# Peacock in Pond pics



## Peacock (Feb 23, 2004)

The pelet is thrown in.









The Peacock Goes for it!!!!!!









Allmost there!!!!!!!!!!!!









Direct hit!!!!









WHAM!!!!!


----------



## piranha45 (Apr 8, 2003)

damn, i gotta start viewing this forum more or ill miss out on all this good sh*t hah

what specie of pbass is it? how big is it right now? how big _will_ it get? Is it aggressive to any other lesser cichlids like the oscar or texas?

BTW unless that bass is under 10", that looks like a huge fuckin pellet. What type of pellets are they? where you get ur food from and what types of food do you feed all the fish in there?


----------



## Peacock (Feb 23, 2004)

This is a Cichla Monoculus, the most common species found in the hobby. they can reach 20 inches.. This one in the pond is around 12 inches.. shes the smallest of the three i had, the other 2 died one jumped out of a tank and the other got a Very bad bacterial infection.. luckly i was able to save this female.. shes my fav..

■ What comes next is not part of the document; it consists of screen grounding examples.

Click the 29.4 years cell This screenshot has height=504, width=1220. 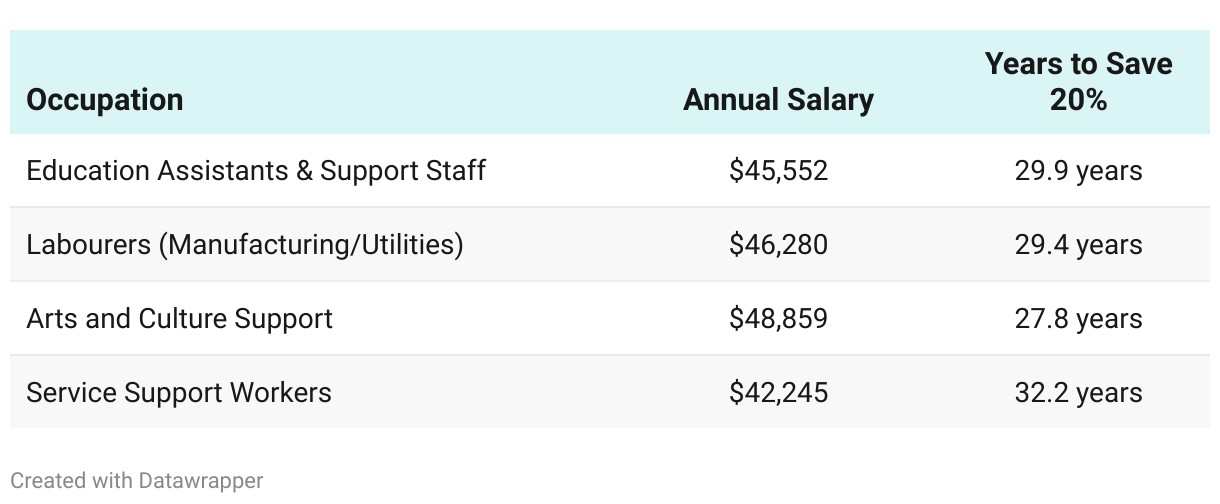pos(1078,245)
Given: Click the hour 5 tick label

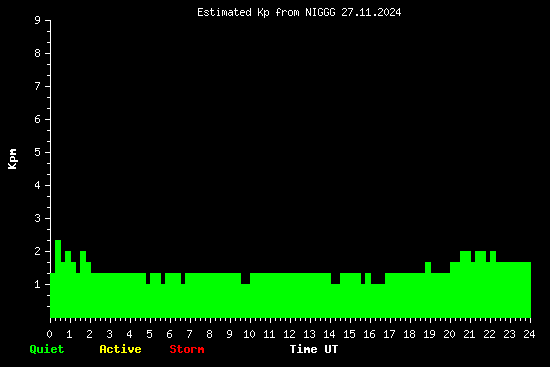Looking at the screenshot, I should (x=149, y=334).
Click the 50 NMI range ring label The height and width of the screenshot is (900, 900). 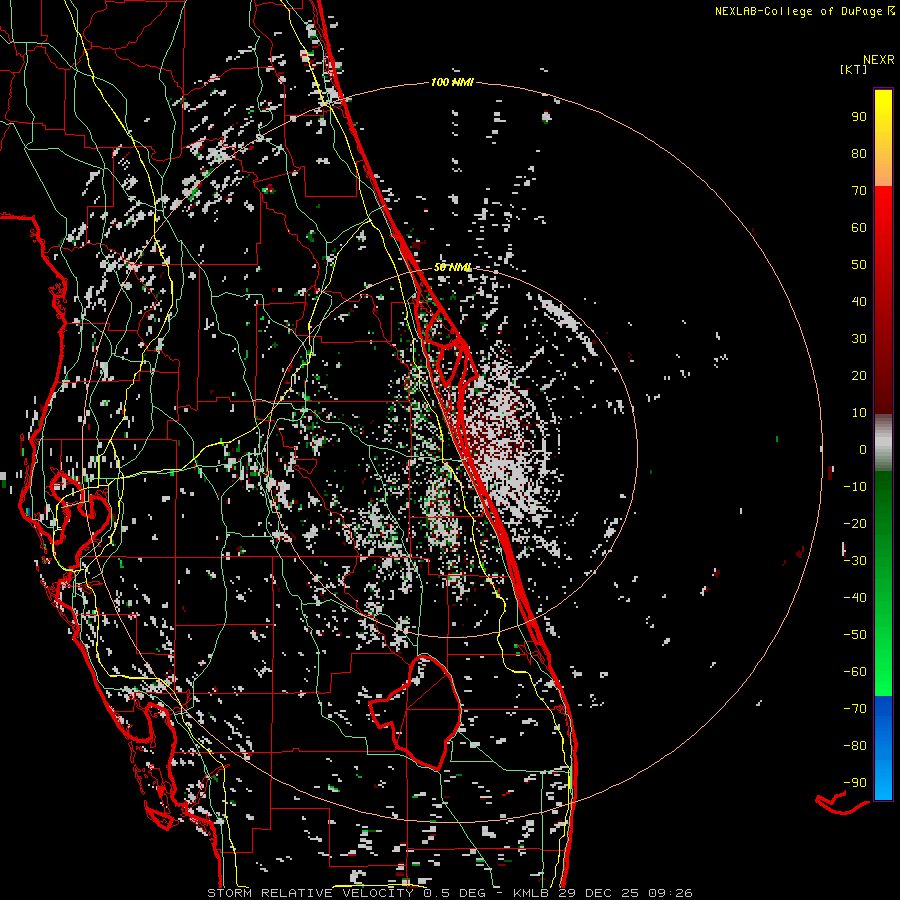pyautogui.click(x=452, y=268)
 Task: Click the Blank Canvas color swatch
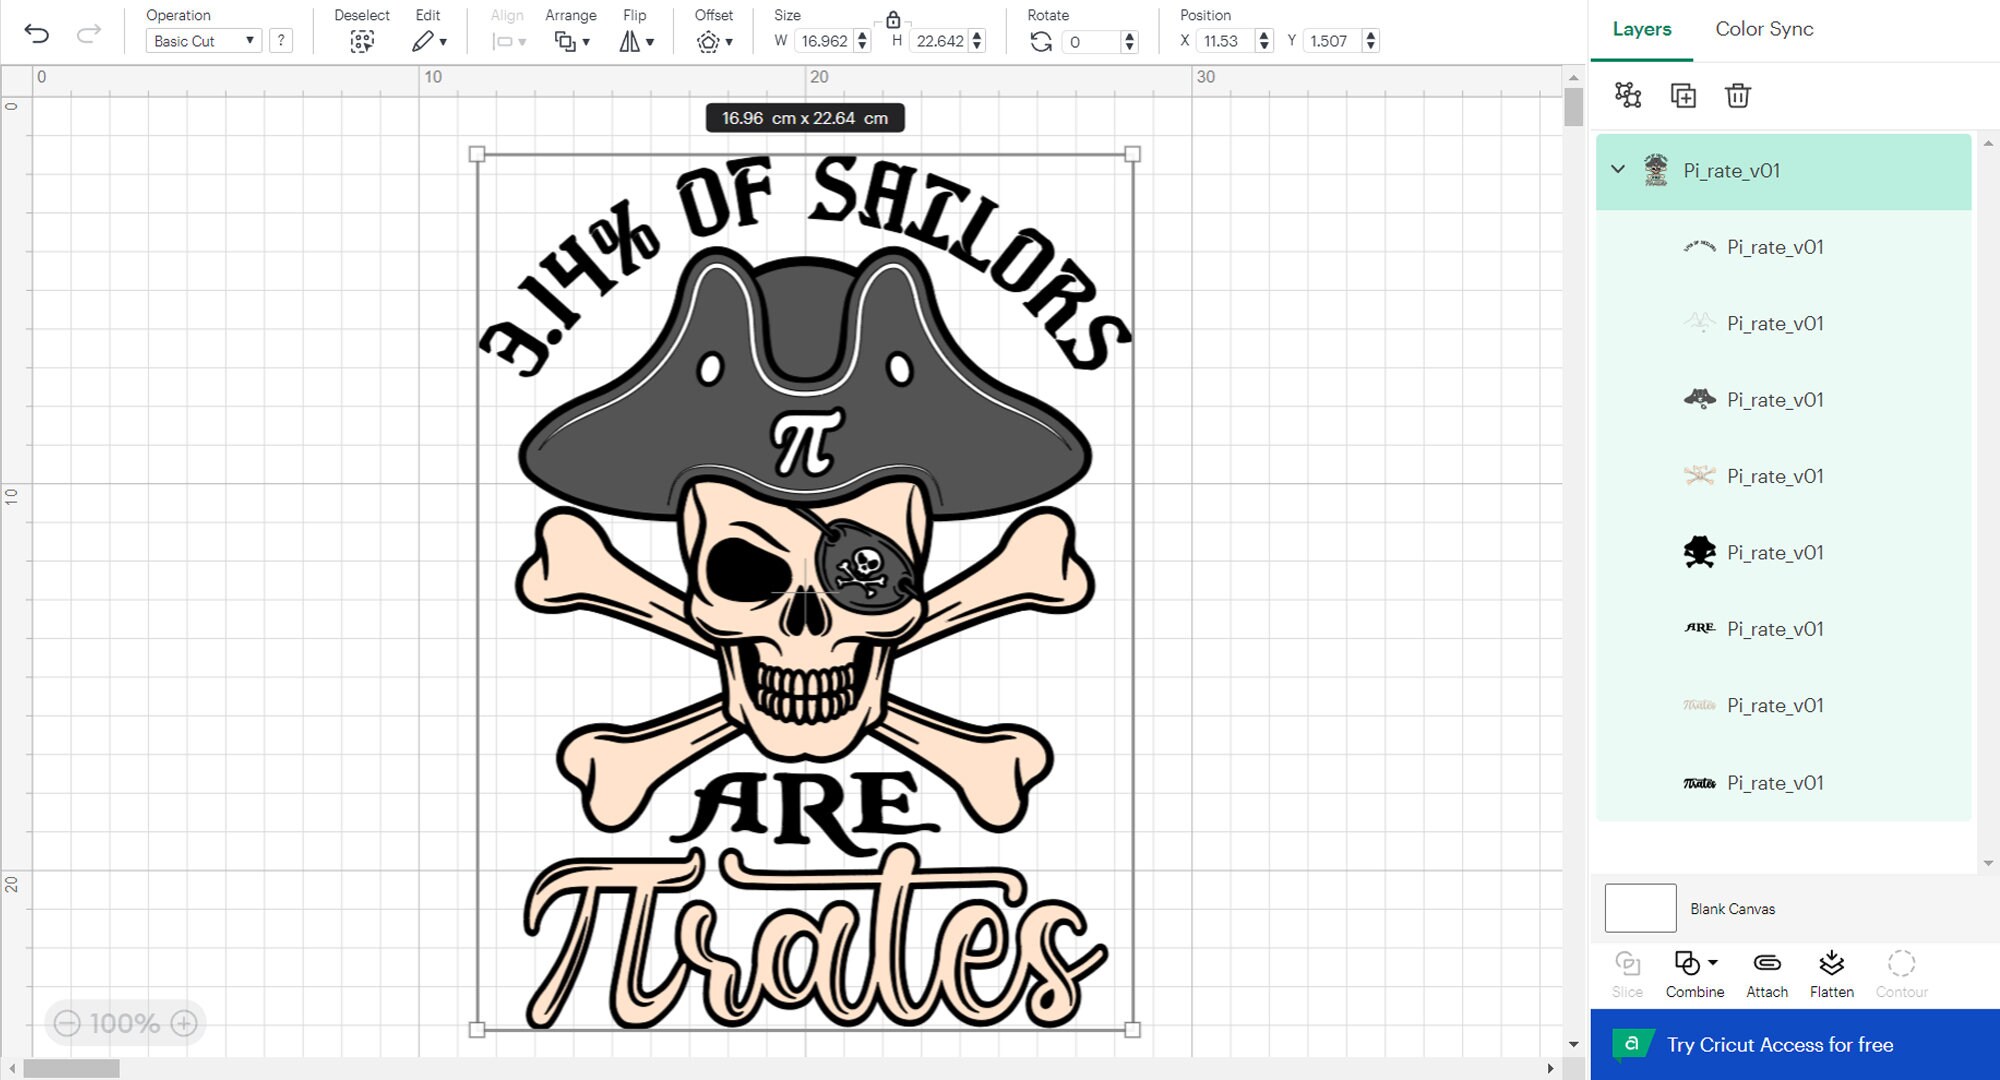point(1640,908)
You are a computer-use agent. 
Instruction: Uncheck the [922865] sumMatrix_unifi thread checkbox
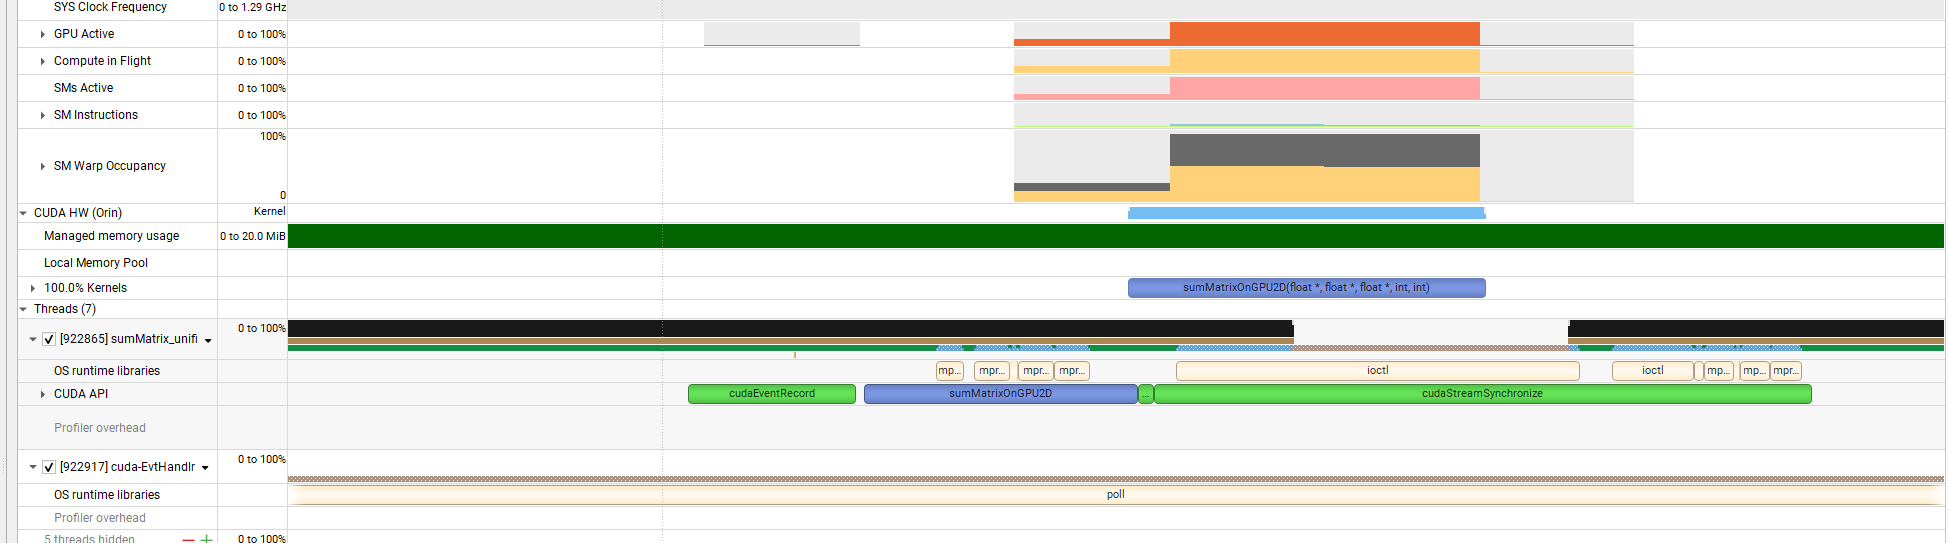[x=49, y=339]
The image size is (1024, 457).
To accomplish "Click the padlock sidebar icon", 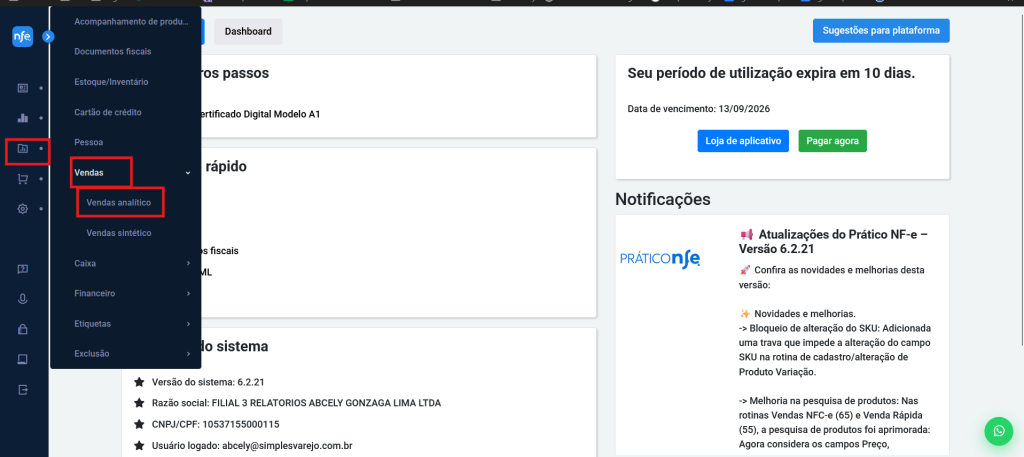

that pellet is a hikari cichlid gold large size..

None of my Cichla have ever been aggressive.. this fish is VERY fast.. the reflex's are better then Cats.. they are the ultimate pred..


----------



## piranha45 (Apr 8, 2003)

it could run circles around your jag eh?


----------



## MR HARLEY (Aug 12, 2003)

that is awesome...........


----------



## Poseidon X (Jan 31, 2003)

you have never seen the video of B.Scott Pbass eating cariba?


----------



## Peacock (Feb 23, 2004)

yes i have.. I love Brians Cichla. they are awsome...

i hope to buy some Rare Cichla from him in the future.


----------



## piranha45 (Apr 8, 2003)

Poseidon X said:


> you have never seen the video of B.Scott Pbass eating cariba?


 no. where can i get it?


----------



## TimmyTeam (Jun 20, 2003)

awesome fish and pond...but what are those big things that look like pellets floating around ?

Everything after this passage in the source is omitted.